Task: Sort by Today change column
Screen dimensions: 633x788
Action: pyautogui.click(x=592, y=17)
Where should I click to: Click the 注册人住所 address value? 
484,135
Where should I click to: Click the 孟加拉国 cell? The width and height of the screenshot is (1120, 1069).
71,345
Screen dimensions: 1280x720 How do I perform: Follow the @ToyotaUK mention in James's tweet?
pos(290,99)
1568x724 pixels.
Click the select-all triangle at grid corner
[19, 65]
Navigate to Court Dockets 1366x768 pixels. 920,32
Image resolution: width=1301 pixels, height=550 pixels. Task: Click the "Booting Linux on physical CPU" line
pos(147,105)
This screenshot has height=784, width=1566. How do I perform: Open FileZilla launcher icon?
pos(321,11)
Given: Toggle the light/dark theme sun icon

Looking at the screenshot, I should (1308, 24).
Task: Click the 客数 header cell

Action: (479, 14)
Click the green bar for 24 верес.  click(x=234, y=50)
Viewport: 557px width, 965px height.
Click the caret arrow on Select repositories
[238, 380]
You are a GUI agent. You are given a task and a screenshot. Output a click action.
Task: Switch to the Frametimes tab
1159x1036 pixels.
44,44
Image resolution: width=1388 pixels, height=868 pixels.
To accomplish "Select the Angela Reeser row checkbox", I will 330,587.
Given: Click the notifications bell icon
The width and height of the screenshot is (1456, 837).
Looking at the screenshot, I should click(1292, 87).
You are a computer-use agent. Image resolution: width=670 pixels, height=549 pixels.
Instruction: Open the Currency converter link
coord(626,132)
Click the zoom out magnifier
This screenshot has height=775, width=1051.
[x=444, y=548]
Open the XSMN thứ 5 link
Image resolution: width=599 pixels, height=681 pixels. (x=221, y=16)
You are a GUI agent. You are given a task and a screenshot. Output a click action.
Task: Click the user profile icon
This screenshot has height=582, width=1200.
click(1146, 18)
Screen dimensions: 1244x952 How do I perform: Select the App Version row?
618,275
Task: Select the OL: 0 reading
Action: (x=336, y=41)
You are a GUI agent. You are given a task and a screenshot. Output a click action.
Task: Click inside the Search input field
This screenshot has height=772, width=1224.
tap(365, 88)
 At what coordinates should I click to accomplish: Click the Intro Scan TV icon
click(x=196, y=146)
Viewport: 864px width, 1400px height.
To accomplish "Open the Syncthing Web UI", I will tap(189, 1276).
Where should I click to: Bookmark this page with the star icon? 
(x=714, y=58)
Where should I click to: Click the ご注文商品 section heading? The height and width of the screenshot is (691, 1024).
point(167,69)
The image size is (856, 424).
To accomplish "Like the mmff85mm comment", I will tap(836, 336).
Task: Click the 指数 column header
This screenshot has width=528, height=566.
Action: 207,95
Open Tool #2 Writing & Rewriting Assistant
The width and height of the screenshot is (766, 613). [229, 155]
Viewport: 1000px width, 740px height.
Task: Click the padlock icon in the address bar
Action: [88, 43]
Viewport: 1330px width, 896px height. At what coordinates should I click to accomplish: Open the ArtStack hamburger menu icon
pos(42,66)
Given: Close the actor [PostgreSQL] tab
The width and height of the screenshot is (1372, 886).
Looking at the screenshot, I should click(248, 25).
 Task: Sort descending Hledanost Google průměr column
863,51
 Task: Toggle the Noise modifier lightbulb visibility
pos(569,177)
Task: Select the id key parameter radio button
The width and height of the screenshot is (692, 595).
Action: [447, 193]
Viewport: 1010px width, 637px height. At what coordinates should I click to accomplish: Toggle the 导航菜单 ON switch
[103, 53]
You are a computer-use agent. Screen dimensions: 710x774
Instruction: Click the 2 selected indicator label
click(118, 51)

________

## STATED TASK
Reproduce verbatim everything in the records above from the line containing "Task: Click the 指数 column header" down to the line containing "Action: [88, 43]", including both of those lines.

## EXERCISE RESPONSE
Task: Click the 指数 column header
This screenshot has width=528, height=566.
Action: 207,95
Open Tool #2 Writing & Rewriting Assistant
The width and height of the screenshot is (766, 613). [229, 155]
Viewport: 1000px width, 740px height.
Task: Click the padlock icon in the address bar
Action: [88, 43]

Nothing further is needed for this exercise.